Ryan also expanded upon his article by specifically addressing economic issues in today’s independent film landscape. “Nobody’s in the film business to make money, solely,” Ryan said. “There are other ways to make it.” But while arguing that film’s return on investment goes beyond the strictly monetary — and that investors know this — he still advocated for measures that would increase the ability of films to recoup. Specifically, he called on producers to reject distributors’ customary calls for 18 to 20-year license terms. The length of these terms hail from an earlier era, Ryan said, when the minimum guarantees (MGs) offered by these distributors were larger. With distributors offering lower MGs and then, said Ryan, essentially allowing films to languish after the first two years of the term, a new set of standard terms must be agreed upon. Ryan advocated five-year terms, which would give distributors time to recoup their advances and then allow producers to take the lead in finding new revenue.

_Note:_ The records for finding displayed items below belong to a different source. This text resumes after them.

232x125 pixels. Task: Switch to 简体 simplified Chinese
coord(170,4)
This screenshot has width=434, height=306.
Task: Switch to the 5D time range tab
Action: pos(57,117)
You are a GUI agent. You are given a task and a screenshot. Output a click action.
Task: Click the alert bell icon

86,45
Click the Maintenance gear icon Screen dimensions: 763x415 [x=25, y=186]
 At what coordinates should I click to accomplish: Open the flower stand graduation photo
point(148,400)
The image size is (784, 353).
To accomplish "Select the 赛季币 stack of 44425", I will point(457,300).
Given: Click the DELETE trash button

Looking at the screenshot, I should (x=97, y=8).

In what became an overarching theme of his talk, Ryan stressed the cruciality of identifying, understanding, and dealing with the significant transition that film is currently undergoing in the face of what he termed the “distraction” industry. Younger audiences have lower attention spans than previous generations, he said, acknowledging that, for some, sitting still for 90 to 120 minutes and watching a single movie isn’t a natural act. In today’s entertainment world, cinema is undoubtedly the underdog in Ryan’s view, garnering the least amount of demand as viewers turn to less demanding forms like television or transmedia. In a tone that implied a mourning of the fading dominance of film while simultaneously affirming an unwavering loyalty to the medium, he projected that a smaller film market may in fact result in a favorable eventual fate, one in which economic adversity creates an aesthetic regeneration of sorts.

His predictions stemmed from historical examples of mediums threatened by newer technologies, such as the decline of commercial pulp fiction amidst the advent of television in the 1950s. Yet, he pointed out, the novel as serious literature resurged in following decades. Similarly, Ryan suggested, a less profit-focused cinema could again hit the cultural zeitgeist as directors reassert individual points of view and make works that are “uniquely cinematic” as opposed to large-screen versions of small-screen work. Speaking directly to the filmmakers in the audience, Ryan said that if a story is capable of being imagined in another form, it should be made in that form. “If you are platform agnostic, don’t make cinema,” he said. There has to be a reason to tell a story as cinema, and these reasons are formal, not content-related.

Some members of the audience asked questions challenging Ryan’s almost adamant allegiance to cinema over newer platforms, offering scenarios or outcomes that hinted at their reading of Ryan’s views of cinema’s present as slightly outdated, and of its future as possibly romanticized, or even unrealistic. Wasn’t a film screened at home, on a TV, or on an iPad, still a film? Couldn’t new forms of storytelling, like VR and games, be equally immersive as great cinema? And what about filmmakers who need to think about mediums like TV in order to earn a living?

Ryan admitted to being uninterested in video games and in the plot permutations of transmedia and fan-altered story worlds. Stating that “there is only so much we can do” to engage with today’s younger audiences without compromising cinema’s formal integrity, he urged the true believers to keep believing. Cinema’s unique way of processing narrative will keep it afloat. Rather than focusing on box-office, filmmakers and investors alike must recognize cinema as a valuable cultural artifact.

For some of us, Ryan’s perspective is a reminder of the unique attributes of cinema that we may have become numb to. For others, it may reinforce the ability of new platforms to better complement the viewing habits and narrative preferences of contemporary audiences. Certainly, though, Ryan has most cecreated a conversation around cinema, the very polarizing effect of which is proof enough that it’s a storytelling form that’s far from irrelevant.